━━ Source material ━━
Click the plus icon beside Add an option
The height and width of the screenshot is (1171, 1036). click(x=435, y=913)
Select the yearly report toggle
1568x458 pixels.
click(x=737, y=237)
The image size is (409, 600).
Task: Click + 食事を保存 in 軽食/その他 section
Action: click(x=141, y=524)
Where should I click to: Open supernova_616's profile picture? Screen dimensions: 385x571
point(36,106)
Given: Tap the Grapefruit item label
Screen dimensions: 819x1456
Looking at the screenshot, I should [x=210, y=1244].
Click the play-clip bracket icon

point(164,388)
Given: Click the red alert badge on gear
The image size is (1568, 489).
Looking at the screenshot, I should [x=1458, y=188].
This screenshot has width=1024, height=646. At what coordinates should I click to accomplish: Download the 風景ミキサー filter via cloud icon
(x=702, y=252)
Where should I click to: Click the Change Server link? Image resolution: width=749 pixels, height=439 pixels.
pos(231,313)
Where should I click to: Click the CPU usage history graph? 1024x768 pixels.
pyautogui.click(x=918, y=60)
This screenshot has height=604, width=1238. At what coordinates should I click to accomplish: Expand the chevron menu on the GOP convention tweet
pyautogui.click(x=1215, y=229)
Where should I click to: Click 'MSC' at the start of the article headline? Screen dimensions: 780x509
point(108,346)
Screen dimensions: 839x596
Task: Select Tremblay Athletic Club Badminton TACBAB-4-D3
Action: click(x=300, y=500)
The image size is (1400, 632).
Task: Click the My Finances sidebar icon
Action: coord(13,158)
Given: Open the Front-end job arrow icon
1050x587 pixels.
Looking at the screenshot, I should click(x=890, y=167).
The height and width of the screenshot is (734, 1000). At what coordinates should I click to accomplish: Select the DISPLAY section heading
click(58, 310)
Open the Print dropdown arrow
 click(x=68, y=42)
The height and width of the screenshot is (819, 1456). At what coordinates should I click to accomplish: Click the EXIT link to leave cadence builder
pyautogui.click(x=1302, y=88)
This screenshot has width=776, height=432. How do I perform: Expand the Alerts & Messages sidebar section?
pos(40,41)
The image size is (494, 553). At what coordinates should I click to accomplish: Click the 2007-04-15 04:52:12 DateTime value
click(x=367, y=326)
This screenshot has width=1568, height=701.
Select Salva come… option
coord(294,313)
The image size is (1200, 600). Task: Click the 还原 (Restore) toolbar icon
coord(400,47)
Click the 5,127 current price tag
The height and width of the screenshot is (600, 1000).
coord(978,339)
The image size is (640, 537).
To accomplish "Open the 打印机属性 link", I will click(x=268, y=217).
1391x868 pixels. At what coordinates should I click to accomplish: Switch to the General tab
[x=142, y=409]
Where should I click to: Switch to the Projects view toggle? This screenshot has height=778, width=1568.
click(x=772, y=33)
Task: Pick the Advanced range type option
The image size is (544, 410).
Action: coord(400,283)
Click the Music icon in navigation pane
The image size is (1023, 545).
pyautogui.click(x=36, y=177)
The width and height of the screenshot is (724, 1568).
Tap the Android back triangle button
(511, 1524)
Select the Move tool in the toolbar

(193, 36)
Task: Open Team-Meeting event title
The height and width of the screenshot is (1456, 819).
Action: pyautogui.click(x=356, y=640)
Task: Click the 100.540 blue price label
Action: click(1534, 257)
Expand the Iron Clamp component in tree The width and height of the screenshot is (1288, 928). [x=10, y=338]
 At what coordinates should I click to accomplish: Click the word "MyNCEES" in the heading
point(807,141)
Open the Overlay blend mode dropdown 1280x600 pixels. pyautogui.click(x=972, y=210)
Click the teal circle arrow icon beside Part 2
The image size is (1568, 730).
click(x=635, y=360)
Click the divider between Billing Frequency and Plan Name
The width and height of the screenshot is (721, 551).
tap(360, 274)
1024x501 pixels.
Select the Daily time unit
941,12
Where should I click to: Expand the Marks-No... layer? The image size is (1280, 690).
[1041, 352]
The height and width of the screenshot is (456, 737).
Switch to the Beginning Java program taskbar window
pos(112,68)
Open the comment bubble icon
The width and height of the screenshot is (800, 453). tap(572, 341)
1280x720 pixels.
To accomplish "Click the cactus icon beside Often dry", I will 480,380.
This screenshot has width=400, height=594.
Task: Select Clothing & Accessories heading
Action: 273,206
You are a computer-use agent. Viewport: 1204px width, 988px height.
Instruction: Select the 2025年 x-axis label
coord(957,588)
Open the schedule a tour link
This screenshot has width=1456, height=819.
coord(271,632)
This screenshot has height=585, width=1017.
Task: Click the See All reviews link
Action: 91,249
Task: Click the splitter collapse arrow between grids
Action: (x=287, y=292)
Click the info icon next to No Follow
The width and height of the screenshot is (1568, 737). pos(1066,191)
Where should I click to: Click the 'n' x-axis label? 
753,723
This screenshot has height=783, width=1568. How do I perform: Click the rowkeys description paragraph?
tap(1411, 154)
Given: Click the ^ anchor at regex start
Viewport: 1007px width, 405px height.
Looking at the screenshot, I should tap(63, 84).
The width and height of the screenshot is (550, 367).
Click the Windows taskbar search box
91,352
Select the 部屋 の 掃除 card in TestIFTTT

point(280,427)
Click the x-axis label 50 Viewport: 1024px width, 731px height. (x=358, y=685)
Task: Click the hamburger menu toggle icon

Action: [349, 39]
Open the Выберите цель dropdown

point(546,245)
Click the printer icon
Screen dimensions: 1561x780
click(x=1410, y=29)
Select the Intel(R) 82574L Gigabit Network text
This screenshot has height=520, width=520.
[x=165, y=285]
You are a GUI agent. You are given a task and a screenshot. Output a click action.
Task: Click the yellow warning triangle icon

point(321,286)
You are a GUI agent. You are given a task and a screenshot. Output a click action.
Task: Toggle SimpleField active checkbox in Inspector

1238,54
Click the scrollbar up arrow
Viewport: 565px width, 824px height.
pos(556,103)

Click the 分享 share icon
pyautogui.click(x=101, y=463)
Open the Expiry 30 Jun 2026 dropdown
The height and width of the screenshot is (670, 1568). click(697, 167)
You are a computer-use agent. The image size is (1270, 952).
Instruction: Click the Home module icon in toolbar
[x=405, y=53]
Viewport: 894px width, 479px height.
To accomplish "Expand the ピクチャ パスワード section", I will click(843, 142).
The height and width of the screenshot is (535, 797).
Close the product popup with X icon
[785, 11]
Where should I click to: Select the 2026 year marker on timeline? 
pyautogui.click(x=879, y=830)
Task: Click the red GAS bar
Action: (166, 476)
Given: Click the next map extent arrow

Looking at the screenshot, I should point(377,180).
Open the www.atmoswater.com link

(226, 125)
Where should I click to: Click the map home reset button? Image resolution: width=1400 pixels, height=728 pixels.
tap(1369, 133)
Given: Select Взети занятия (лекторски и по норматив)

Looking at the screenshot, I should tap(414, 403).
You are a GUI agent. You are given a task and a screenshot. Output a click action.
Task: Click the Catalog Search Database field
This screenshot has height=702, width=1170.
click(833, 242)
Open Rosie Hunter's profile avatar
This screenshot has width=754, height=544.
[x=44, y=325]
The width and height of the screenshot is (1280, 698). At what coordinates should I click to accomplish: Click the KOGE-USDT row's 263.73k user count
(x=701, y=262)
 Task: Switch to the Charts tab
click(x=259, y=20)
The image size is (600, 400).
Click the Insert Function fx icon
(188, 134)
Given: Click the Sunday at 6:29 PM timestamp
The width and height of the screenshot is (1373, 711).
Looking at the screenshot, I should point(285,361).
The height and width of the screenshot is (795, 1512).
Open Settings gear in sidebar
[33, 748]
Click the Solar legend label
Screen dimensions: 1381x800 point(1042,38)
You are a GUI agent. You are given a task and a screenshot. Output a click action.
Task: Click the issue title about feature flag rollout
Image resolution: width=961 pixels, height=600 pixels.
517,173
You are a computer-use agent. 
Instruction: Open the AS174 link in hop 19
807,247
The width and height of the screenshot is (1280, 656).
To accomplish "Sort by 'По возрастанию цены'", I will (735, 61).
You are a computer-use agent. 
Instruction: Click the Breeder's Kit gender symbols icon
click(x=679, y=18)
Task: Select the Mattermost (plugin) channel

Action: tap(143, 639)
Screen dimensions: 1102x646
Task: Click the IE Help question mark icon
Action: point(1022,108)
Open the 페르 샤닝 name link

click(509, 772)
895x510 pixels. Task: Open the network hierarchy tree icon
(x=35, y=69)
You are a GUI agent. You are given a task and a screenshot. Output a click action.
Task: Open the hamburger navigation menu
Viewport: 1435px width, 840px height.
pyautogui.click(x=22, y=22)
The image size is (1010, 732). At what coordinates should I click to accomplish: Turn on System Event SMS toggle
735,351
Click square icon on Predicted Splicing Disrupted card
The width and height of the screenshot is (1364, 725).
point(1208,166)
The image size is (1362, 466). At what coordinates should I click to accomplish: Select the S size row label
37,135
━━━
» Exercise brief
How many of the lines above contain the word "computer"? Only the number should be given.

» Output below
4